Most people who start with containers believe it is just lightweight virtual machines with fast startup time, but it is a oversimplification that can be misleading. In this post we will try to understand the real natures of containers.
It is easy to follow tutorials from the Internet on how to put a Python or a Node.js application into a container. But Docker is a behemoth doing a wide variety of things, and the apparent simplicity of docker run nginx can be deceptive.
Containers Are Not Virtual Machines
Virtualization engines are creating a paravirtualized hardware that from the perspective of the VirtualMachine is looks like a real hardware. So the virtual machine has its own kernel hat communicate with the virtual hardware. Then the virtualization engine communicate with tha real hardware truth the host’s kernel. This solution requires more hardware resource for an app then a direct communication with the kernel.
A container is just an isolated (namespaces) and restricted (cgroups, capabilities, seccomp) process on the host. It dose not have two kernel layer so requires less resources. To start a containerized process, you need to create namespaces, than run a process in it. A low-level Container Runtime knows how to prepare such namespaces and then how to start a containerized process in it.
What is a Low-Level Container Runtime?
Containers are implemented using Linux namespaces and cgroups. Namespaces let you virtualize system resources, like the file system or networking, for each container. Cgroups provide a way to limit the amount of resources like CPU and memory that each container can use. At the lowest level, container runtimes are responsible for setting up these namespaces and cgroups for containers, and then running commands inside those namespaces and cgroups. Low-level runtimes support using these operating system features.
runc is a CLI tool for spawning and running containers according to the OCI specification. Docker donated this library to OCI as a reference implementation of the OCI runtime specification.
crun is a lightweight fully featured OCI runtime and C library for running containers.
“While most of the tools used in the Linux containers ecosystem are written in Go, I believe C is a better fit for a lower level tool like a container runtime. runc, the most used implementation of the OCI runtime specs written in Go, re-execs itself and use a module written in C for setting up the environment before the container process starts.” (Source: crun GitHub page )
crun is faster than runc and has a much lower memory footprint.
Images Aren’t Needed To Run Containers
For folks familiar with how runc starts containers, it’s clear that images aren’t really a part of the equation. Instead, to run a container, a runtime needs a so-called bundle that consists of:
- a config.json file holding container parameters (path to an executable, env vars, etc.)
- a folder with the said executable and supporting files (if any).

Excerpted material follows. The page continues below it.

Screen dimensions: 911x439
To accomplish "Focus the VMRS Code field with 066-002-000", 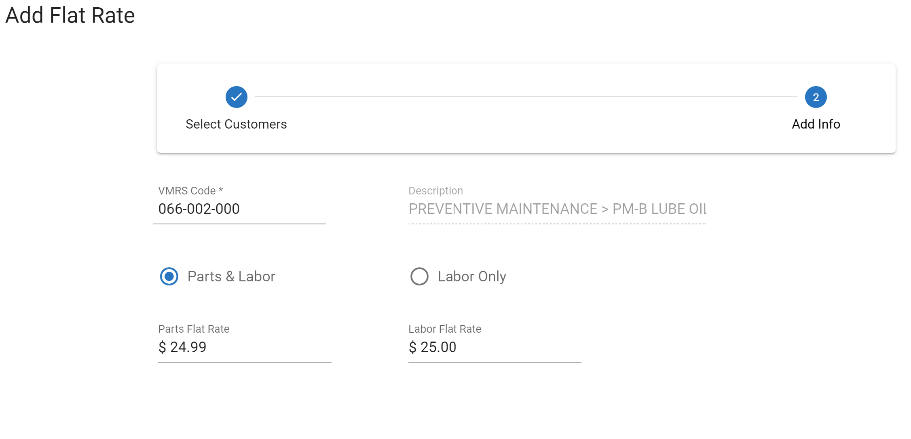I will pos(239,209).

Oftentimes, a bundle folder contains a file structure resembling a typical Linux distribution (/var, /usr, /lib, /etc, …). When runc launches a container with such a bundle, the process inside gets a root filesystem that looks pretty much like your favorite Linux flavor, be it Debian, CentOS, or Alpine.
But such a file structure is not mandatory! So-called scratch or distroless containers are getting more and more popular nowadays
Some Containers are Virtual Machines
runv is a hypervisor-based runtime for OCI.
runV supports the following hypervisors:
- KVM (QEMU 2.1 or later)
- KVM (Kvmtool)
- Xen (4.5 or later)
- QEMU without KVM (NOT RECOMMENDED. QEMU 2.1 or later)
What is a shim?
A container runtime shim is a piece of software that resides in between a container manager (containerd, cri-o, podman) and a low-level container runtime (runc, crun) solving the integration problem of these counterparts.
Docker, Google, CoreOS, and other vendors created the Open Container Initiative (OCI). The OCI currently contains two specifications: the Runtime Specification (runtime-spec) as a standerd of CRI (Container runtime Interface) and the Image Specification (image-spec). This led to other standards like CNI (Container Network Interface), a Cloud Native Computing Foundation project, or Container Storage Interface (CSI).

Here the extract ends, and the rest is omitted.